→ **Problem to work on**:
Lines to restate from the data below: from the one containing "WallDesign (121, 1683)" to the one containing "[Load image 4 in gallery view] (804, 543)", both included. Give them again exactly, and only them.

→ **Records provided**:
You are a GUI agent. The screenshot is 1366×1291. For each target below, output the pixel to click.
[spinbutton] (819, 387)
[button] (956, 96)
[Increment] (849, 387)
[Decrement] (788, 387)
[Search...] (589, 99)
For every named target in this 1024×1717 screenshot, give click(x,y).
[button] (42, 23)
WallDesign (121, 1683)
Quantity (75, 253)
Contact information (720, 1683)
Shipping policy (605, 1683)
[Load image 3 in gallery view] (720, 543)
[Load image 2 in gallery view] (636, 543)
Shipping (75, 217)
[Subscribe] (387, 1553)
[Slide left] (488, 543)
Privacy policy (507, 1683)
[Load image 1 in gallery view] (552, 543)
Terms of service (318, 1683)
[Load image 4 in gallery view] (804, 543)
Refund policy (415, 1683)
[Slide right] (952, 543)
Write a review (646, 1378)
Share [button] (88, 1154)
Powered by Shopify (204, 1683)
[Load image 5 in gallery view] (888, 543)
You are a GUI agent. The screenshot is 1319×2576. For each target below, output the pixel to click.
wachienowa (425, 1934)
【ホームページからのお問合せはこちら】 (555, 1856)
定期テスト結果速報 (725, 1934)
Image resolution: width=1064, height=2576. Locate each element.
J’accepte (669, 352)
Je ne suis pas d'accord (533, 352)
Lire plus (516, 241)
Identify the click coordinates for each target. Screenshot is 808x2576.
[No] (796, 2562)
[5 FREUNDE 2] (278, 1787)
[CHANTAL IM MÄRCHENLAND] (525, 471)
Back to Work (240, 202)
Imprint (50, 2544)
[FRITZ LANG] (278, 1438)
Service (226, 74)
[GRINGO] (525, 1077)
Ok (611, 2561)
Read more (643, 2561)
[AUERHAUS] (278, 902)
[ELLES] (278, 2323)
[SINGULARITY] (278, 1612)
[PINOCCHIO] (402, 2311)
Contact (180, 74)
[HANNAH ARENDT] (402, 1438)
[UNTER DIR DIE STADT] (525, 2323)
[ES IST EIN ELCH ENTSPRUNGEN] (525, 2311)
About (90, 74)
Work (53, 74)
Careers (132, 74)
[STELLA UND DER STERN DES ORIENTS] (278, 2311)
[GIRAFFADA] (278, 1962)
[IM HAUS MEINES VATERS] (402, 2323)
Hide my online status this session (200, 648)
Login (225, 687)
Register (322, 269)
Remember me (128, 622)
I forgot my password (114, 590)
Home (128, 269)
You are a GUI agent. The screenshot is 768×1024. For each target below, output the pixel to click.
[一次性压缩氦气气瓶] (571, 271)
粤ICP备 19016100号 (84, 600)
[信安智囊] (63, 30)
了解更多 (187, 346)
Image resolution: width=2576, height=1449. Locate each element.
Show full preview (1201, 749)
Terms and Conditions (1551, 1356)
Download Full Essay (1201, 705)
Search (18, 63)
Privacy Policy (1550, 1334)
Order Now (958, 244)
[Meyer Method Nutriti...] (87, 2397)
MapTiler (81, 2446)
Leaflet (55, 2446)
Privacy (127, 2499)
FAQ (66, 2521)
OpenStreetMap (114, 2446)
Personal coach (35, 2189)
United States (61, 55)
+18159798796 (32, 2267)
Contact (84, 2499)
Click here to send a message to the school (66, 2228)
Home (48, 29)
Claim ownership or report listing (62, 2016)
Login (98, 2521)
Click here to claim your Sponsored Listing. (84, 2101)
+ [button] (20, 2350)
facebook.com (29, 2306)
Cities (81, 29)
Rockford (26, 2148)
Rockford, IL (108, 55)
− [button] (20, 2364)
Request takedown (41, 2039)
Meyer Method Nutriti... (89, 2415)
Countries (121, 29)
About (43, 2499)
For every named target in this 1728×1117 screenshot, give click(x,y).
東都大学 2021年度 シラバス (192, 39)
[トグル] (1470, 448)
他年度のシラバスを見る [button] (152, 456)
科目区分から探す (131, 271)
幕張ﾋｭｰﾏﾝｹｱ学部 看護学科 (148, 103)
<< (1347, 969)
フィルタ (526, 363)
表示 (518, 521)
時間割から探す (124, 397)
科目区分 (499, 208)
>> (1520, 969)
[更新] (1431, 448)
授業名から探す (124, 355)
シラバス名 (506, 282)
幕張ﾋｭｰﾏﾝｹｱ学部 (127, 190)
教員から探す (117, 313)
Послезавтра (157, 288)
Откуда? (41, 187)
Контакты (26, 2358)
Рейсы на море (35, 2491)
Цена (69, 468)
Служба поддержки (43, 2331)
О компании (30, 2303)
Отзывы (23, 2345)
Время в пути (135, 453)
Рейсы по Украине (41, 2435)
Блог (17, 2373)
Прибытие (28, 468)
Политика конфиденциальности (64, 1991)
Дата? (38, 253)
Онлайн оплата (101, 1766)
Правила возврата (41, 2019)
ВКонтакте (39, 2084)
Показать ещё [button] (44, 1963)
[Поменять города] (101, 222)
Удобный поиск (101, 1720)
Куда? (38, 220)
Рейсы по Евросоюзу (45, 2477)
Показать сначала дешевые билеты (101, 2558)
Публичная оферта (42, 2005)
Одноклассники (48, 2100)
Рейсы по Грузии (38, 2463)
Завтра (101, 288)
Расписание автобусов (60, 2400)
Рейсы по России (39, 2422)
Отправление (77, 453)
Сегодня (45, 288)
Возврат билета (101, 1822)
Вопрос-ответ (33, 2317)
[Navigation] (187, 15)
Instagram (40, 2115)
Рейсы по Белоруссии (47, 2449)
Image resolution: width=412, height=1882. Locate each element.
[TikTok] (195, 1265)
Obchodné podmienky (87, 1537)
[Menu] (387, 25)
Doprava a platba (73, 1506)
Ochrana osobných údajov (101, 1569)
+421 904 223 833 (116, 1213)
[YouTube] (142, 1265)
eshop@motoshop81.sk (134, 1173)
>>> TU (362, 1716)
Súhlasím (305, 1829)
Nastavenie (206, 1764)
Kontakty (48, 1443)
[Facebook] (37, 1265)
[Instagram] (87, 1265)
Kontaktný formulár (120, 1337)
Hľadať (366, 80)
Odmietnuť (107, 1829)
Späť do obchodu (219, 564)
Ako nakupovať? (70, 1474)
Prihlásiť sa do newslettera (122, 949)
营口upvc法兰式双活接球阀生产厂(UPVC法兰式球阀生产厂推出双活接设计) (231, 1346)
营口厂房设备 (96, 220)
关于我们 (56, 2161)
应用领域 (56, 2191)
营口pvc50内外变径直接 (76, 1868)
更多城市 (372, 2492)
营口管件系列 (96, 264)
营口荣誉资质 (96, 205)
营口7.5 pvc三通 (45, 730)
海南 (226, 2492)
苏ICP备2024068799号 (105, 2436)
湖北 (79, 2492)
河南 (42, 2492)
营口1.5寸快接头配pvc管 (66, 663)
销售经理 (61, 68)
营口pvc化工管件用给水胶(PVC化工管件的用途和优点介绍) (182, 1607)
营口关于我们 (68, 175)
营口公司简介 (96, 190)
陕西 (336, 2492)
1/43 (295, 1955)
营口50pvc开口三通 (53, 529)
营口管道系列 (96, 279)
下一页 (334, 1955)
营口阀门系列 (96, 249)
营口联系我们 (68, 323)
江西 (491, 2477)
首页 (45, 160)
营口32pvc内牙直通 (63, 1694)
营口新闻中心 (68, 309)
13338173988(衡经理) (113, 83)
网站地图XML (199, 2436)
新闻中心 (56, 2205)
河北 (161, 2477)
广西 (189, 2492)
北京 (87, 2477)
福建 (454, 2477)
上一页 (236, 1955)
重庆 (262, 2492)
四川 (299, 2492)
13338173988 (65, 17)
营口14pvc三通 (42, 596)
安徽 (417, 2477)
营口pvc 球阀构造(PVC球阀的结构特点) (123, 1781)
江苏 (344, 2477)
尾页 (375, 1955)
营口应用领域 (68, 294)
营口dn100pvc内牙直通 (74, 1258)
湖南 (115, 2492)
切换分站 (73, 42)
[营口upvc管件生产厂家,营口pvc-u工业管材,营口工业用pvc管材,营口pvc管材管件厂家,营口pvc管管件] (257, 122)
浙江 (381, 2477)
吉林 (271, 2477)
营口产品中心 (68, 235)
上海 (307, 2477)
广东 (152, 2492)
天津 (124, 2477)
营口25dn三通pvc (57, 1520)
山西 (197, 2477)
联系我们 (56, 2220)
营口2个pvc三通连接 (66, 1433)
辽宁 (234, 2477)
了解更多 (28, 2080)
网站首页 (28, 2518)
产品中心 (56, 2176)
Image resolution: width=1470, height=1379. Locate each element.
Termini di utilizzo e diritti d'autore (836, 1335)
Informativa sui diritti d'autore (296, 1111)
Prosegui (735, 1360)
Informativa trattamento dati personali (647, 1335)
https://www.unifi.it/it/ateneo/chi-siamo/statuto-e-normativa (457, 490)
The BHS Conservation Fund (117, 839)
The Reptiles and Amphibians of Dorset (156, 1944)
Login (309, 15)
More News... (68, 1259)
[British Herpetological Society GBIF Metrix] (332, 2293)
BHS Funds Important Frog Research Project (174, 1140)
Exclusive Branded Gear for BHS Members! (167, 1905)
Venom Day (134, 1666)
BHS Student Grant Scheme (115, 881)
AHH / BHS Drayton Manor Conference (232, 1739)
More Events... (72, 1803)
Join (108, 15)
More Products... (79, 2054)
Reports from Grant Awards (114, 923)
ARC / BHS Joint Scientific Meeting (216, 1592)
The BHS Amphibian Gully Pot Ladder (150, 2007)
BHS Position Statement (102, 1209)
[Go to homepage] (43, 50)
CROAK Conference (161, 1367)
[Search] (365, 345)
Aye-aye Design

→ **Answer space**:
WallDesign (121, 1683)
Quantity (75, 253)
Contact information (720, 1683)
Shipping policy (605, 1683)
[Load image 3 in gallery view] (720, 543)
[Load image 2 in gallery view] (636, 543)
Shipping (75, 217)
[Subscribe] (387, 1553)
[Slide left] (488, 543)
Privacy policy (507, 1683)
[Load image 1 in gallery view] (552, 543)
Terms of service (318, 1683)
[Load image 4 in gallery view] (804, 543)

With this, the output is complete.